= Beginning of Section =
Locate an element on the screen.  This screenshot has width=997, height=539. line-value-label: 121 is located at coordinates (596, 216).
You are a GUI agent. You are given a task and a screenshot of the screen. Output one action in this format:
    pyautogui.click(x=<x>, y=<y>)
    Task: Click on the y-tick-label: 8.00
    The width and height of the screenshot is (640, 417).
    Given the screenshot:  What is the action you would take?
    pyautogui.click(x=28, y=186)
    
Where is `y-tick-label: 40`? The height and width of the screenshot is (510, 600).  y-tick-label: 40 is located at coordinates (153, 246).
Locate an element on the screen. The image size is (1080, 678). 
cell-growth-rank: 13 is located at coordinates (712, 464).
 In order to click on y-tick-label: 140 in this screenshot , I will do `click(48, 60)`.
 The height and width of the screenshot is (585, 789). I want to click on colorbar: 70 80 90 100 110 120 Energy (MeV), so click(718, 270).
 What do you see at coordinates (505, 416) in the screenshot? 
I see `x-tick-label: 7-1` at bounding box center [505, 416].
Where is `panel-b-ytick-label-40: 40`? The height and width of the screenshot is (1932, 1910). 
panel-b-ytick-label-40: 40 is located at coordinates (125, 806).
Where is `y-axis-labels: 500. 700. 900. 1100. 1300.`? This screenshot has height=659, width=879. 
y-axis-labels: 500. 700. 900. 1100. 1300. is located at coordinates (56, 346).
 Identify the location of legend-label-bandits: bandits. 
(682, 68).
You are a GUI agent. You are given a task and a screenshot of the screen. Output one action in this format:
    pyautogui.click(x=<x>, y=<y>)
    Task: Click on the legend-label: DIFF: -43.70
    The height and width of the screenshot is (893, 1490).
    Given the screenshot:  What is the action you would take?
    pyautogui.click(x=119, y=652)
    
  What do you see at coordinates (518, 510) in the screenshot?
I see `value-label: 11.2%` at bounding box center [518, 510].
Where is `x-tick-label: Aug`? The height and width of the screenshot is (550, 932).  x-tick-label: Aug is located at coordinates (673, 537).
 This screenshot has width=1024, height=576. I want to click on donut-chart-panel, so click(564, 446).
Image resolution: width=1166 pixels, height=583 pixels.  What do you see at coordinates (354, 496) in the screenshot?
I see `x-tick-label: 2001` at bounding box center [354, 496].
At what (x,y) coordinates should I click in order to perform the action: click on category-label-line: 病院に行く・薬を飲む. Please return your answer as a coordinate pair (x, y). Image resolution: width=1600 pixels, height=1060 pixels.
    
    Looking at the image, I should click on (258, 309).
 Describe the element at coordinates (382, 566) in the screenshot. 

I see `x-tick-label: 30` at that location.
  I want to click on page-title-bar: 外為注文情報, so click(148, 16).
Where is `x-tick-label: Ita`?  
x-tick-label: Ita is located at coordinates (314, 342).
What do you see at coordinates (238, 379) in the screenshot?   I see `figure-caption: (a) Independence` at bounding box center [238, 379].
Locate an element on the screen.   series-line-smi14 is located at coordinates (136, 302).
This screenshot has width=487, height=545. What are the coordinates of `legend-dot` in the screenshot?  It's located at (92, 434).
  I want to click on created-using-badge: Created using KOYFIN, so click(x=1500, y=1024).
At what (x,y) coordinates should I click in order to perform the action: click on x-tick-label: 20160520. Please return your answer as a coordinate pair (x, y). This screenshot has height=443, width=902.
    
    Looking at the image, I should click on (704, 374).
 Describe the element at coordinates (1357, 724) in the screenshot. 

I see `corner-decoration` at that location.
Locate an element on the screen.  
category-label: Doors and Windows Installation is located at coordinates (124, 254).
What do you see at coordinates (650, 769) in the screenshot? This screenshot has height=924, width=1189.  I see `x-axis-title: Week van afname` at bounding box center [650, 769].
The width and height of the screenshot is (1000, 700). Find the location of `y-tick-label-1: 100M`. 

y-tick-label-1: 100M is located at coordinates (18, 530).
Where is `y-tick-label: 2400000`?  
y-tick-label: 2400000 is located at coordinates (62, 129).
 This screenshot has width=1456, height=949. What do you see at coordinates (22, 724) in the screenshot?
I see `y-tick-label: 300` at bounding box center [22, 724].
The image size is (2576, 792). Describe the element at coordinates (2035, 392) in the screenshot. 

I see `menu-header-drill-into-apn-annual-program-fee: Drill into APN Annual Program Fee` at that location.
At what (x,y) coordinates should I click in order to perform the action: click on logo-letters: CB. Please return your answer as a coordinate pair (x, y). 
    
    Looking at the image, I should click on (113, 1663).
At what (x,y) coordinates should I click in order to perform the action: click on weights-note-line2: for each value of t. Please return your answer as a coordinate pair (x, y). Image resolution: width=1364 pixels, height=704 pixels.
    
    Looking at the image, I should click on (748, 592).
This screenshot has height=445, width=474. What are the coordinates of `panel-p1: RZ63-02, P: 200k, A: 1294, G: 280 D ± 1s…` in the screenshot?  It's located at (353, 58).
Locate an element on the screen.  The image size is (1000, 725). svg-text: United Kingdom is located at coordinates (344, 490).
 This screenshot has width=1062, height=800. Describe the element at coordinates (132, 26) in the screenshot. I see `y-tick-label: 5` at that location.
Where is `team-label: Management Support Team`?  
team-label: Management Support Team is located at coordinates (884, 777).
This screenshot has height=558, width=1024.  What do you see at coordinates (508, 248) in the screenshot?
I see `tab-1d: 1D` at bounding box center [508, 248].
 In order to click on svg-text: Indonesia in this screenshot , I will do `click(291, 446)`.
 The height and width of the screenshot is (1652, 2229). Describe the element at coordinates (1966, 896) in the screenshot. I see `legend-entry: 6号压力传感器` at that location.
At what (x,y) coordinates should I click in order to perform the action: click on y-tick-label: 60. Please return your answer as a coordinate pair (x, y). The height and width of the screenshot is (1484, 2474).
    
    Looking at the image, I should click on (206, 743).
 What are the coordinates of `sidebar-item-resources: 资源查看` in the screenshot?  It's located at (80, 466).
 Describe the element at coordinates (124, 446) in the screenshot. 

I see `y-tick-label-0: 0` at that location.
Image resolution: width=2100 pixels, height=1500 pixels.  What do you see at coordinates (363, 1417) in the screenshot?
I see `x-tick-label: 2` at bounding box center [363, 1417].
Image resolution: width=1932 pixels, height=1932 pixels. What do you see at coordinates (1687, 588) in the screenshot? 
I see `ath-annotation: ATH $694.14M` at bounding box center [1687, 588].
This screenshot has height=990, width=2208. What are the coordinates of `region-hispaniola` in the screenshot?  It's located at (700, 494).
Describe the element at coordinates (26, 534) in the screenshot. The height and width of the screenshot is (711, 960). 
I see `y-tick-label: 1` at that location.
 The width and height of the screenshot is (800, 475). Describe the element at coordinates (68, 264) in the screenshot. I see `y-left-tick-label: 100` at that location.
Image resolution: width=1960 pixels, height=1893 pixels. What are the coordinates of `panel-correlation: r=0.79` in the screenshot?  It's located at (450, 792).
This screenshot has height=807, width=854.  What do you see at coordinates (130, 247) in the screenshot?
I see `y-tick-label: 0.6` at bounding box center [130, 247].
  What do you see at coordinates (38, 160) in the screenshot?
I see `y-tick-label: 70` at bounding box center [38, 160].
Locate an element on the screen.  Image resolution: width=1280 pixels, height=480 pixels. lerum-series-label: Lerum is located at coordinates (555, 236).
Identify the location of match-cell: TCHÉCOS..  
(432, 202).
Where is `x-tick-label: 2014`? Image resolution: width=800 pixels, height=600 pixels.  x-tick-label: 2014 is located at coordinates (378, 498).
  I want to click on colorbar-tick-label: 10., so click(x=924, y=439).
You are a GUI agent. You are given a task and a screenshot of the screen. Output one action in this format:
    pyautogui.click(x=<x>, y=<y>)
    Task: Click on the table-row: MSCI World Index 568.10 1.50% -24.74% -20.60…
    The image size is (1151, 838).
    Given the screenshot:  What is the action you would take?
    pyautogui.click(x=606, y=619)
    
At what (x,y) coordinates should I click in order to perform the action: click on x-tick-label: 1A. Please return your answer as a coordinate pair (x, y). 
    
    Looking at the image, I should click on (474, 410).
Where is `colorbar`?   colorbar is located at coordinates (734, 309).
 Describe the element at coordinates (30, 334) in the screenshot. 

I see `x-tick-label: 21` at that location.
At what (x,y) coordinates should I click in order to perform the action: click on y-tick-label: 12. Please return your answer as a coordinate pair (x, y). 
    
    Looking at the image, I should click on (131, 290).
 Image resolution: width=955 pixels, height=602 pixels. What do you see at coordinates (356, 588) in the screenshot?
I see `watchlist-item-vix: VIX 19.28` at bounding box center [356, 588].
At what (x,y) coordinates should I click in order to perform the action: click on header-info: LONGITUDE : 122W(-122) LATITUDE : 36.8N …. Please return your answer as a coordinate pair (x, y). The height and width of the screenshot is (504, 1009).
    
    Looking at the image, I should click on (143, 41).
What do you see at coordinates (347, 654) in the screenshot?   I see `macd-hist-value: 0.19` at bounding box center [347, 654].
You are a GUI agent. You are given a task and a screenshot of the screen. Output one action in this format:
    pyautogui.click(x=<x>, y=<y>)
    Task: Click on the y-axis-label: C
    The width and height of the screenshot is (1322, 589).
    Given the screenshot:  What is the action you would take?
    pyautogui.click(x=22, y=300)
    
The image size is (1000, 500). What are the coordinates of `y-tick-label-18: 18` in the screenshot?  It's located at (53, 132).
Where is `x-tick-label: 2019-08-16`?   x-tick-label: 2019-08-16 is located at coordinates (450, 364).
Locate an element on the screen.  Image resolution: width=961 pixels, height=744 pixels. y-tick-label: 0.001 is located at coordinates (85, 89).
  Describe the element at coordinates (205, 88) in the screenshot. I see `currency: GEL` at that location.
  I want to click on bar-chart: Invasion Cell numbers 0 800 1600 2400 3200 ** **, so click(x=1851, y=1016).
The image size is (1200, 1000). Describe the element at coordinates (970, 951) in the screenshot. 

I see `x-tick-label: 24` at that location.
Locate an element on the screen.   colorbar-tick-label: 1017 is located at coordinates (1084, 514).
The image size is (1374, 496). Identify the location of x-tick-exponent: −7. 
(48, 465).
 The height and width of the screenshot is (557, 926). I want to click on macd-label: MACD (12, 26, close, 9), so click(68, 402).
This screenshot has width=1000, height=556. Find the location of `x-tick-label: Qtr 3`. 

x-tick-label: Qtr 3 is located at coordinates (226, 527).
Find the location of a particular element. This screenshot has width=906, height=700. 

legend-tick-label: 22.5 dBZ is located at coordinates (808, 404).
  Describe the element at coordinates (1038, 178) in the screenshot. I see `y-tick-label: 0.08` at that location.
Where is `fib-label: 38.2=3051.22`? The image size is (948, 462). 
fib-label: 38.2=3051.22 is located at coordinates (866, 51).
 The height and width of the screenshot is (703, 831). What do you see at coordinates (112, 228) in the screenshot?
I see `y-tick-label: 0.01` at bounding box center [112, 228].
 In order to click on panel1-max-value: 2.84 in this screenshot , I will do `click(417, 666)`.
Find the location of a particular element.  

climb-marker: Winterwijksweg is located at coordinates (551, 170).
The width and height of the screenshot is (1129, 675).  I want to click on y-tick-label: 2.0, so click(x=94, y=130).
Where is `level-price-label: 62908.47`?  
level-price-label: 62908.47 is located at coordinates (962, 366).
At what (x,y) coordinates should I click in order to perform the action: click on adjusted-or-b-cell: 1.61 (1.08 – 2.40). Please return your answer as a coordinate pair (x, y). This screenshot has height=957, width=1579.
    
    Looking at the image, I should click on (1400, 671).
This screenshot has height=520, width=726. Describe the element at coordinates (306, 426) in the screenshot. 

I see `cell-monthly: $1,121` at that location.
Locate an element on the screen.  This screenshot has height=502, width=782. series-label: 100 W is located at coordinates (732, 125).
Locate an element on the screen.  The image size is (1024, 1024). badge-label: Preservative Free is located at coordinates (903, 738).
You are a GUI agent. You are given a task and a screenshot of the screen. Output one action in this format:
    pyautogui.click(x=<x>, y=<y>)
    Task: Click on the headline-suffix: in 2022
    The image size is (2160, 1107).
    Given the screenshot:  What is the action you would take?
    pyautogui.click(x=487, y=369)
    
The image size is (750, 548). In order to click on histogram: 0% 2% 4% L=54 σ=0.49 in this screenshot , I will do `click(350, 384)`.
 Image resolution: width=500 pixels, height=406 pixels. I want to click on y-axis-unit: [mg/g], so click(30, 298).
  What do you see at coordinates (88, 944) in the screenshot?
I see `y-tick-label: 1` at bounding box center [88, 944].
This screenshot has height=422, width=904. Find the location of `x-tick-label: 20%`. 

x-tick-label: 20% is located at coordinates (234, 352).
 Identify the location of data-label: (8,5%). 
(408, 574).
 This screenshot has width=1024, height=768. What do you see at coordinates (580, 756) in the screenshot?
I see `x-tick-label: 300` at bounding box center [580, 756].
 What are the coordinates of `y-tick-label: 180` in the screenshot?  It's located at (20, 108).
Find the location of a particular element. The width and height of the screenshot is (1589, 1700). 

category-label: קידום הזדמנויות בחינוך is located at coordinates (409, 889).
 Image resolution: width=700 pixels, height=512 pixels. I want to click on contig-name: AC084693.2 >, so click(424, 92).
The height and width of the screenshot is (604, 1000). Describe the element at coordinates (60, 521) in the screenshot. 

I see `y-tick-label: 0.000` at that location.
= End of Section =
#### How to complete this task
Reproduce the entries verbatim, starting at the line containing "The height and width of the screenshot is (604, 1000)." and ending at the last line of the entries.

#### Answer box
The height and width of the screenshot is (604, 1000). Describe the element at coordinates (60, 521) in the screenshot. 

I see `y-tick-label: 0.000` at that location.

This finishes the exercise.